Where a line holds the word "computer", copy it from the records.

==== Data extract ====

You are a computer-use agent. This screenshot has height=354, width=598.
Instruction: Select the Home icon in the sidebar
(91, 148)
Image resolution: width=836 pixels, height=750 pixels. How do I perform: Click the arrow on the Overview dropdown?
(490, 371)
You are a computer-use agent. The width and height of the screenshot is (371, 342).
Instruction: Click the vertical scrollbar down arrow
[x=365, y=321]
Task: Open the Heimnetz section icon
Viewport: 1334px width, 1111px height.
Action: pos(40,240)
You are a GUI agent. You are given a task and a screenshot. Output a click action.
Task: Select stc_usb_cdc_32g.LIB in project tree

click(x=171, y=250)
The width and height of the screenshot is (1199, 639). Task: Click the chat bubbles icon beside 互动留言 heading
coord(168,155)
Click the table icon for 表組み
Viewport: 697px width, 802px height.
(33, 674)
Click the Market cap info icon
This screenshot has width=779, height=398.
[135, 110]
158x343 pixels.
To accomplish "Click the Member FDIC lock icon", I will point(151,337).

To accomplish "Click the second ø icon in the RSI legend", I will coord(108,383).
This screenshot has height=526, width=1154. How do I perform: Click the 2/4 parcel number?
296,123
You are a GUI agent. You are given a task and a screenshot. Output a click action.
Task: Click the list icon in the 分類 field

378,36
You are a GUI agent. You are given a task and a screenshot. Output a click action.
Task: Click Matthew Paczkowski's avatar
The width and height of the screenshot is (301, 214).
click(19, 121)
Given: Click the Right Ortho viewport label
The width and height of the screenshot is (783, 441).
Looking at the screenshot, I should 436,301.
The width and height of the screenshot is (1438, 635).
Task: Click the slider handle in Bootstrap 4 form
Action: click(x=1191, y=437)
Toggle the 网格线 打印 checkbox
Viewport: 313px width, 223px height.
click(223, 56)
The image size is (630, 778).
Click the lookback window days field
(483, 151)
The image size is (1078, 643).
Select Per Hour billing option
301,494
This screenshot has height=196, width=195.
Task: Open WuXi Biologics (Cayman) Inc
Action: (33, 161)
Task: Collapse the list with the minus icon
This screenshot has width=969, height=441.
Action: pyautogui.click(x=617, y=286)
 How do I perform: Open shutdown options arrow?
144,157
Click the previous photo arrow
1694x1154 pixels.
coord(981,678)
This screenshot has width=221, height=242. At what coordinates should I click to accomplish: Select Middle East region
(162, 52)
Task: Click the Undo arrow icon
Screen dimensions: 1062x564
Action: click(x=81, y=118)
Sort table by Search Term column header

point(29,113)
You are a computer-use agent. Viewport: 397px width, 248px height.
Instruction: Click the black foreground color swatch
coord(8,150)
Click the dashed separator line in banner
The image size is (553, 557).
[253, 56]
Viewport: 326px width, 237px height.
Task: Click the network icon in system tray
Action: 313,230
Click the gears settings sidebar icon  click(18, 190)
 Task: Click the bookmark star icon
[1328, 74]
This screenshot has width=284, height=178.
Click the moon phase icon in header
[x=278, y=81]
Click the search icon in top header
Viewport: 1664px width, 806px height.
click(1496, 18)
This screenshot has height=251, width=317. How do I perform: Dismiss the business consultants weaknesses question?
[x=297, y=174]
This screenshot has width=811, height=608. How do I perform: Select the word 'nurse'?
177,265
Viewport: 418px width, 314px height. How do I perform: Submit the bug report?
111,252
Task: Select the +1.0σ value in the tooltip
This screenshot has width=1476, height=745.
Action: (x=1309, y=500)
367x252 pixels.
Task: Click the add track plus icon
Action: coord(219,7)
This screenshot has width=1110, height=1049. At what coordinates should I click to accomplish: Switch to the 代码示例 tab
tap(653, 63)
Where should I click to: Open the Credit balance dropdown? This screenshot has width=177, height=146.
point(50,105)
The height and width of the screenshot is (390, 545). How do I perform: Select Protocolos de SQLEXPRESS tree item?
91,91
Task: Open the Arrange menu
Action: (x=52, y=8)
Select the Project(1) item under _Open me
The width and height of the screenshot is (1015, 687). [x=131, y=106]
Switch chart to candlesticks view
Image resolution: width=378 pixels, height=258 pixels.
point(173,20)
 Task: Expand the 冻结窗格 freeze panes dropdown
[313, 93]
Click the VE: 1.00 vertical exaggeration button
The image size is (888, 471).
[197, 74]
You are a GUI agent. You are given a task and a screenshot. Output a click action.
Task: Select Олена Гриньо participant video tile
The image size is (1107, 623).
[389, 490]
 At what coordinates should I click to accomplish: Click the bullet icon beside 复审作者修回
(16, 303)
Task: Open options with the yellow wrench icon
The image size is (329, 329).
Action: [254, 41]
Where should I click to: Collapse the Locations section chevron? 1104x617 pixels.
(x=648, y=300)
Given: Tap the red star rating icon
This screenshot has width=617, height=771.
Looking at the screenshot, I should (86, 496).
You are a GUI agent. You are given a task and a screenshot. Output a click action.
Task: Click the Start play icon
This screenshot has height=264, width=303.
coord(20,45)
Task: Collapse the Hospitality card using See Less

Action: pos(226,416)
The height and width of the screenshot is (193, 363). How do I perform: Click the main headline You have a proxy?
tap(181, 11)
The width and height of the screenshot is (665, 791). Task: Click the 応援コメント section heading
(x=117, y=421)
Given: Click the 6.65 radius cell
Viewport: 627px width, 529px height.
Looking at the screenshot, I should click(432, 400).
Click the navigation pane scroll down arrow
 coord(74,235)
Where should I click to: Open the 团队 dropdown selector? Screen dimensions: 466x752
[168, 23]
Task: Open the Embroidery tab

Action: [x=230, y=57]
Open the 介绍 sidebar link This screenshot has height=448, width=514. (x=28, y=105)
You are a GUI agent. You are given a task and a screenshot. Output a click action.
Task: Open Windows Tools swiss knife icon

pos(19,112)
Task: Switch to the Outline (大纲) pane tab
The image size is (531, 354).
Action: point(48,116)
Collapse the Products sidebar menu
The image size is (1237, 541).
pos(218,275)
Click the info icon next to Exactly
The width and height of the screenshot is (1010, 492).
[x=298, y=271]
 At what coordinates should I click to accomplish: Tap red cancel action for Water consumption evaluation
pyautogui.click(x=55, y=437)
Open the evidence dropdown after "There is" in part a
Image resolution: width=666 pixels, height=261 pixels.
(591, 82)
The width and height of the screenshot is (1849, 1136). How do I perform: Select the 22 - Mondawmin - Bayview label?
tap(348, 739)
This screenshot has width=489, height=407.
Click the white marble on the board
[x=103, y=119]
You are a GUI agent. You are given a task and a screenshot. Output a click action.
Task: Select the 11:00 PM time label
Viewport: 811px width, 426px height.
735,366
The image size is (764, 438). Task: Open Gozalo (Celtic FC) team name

====

— Exercise result —
You are a computer-use agent. This screenshot has height=354, width=598.
You are a computer-use agent. The width and height of the screenshot is (371, 342).
You are a computer-use agent. Viewport: 397px width, 248px height.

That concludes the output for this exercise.